Many infrastructure networks interact with and depend on each other to provide proper functionality. The interdependence between networks has catastrophic effects on their robustness. Events taking place in one system can propagate to any other coupled system. Recently, great efforts have been dedicated to the research on how the coupled pattern between two networks affects the robustness of interdependent networks. However, how to dynamically construct the links between two interdependent networks to obtain stronger robustness is rarely studied. To fill this gap, a global homogenizing coupled pattern between two scale-free networks is proposed in this paper. Making the final degrees of nodes distributed evenly is the principle for building the dependency links, which has the following two merits. First, the system robustness against random failure is enhanced by compressing the broadness of degree distribution. Second, the system invulnerability against targeted attack is improved by avoiding dependence on high-degree nodes.
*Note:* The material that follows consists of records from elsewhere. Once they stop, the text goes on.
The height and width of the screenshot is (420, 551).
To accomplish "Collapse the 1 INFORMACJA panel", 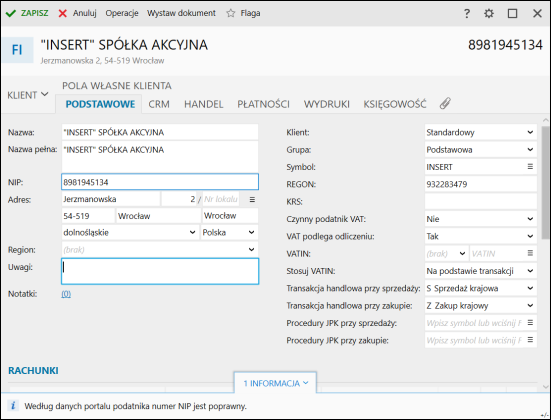I will (x=275, y=383).
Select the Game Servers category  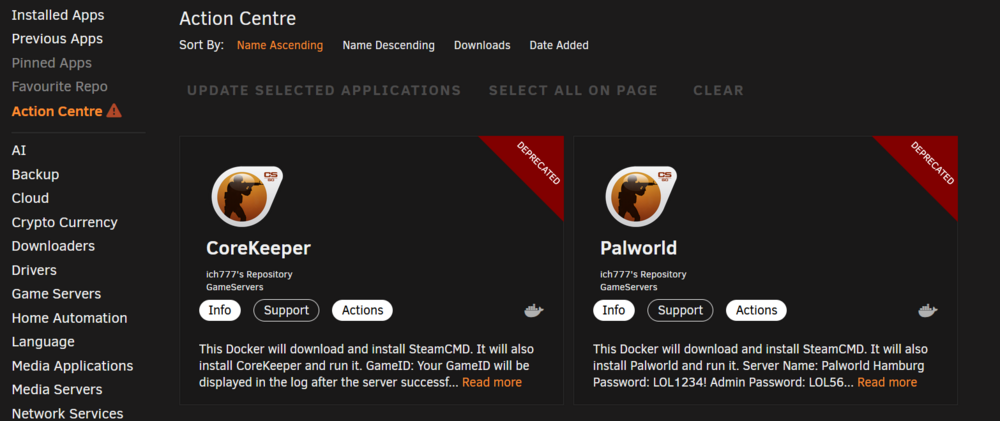tap(56, 294)
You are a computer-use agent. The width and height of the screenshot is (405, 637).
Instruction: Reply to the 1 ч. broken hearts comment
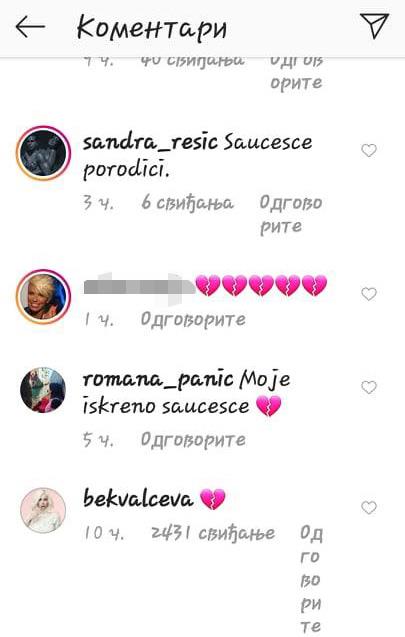(x=193, y=320)
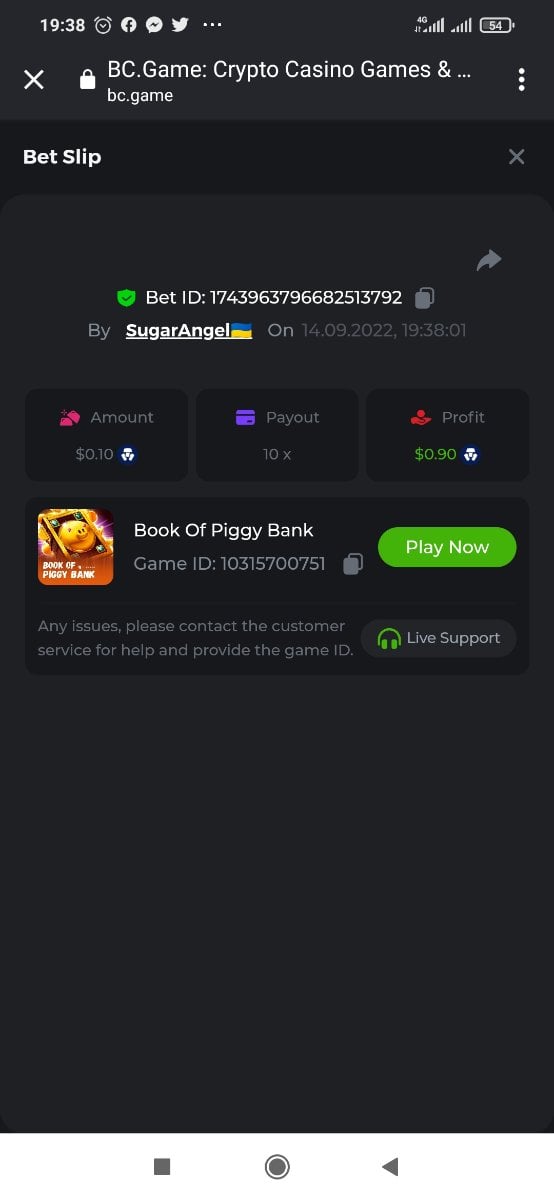This screenshot has height=1200, width=554.
Task: Open the Book Of Piggy Bank thumbnail
Action: [75, 547]
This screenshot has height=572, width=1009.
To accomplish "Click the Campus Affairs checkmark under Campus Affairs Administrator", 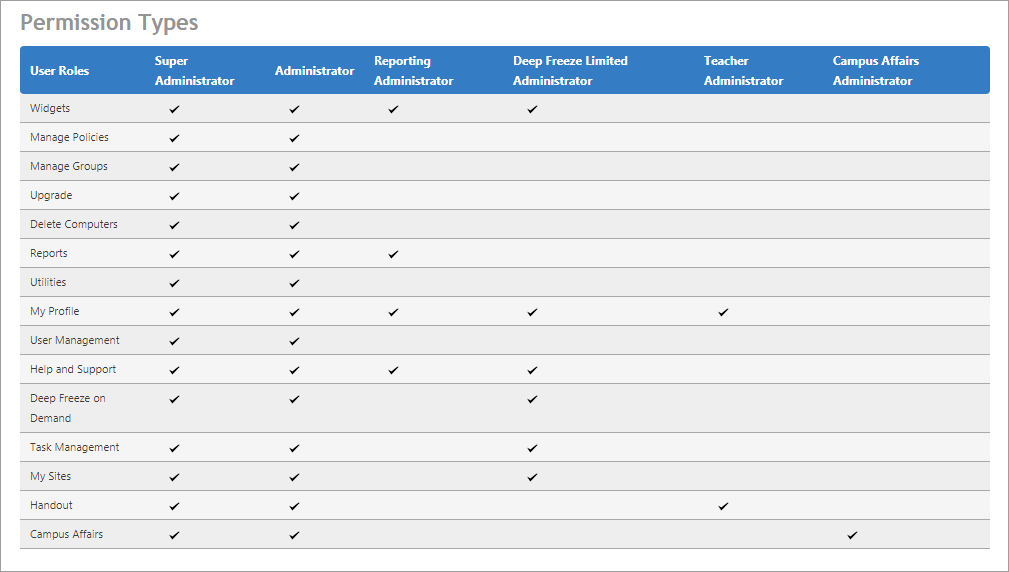I will pyautogui.click(x=852, y=535).
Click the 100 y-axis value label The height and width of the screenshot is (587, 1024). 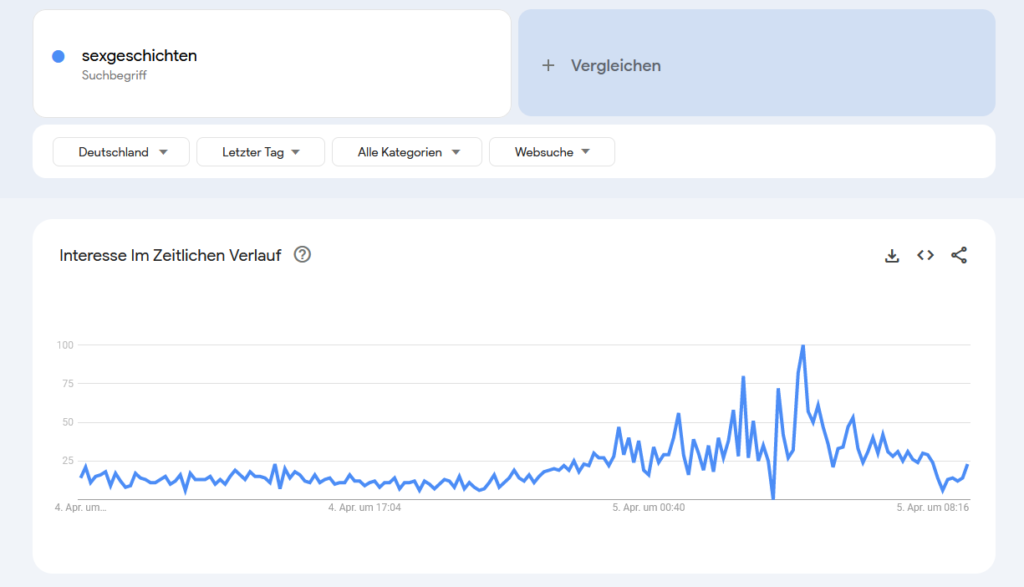tap(65, 345)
In order to better investigate its efficiency on improving the robustness of coupled networks against cascading failures, we adopt other four kinds of coupled patterns to make a comparative analysis, i.e., the assortative link (AL), the disassortative link (DL), the random link (RL) and global random link (GRL). We construct the BA-BA interdependent networks with the above 5 coupled patterns respectively. After applying targeted attacks and random failures to the networks, we use the ratio of giant component size after cascades to initial network size to measure the robustness of the coupled networks. It is numerically found that the interdependent network based on global homogenizing coupled pattern shows the strongest robustness under targeted attacks or random failures. The global homogenizing coupled pattern is more efficient to avoid the cascading propagation under targeted attack than random failure. Finally, the reasonable explanations for simulation results is given by a simply graph. This work is very helpful for designing the interdependent networks against cascading failures.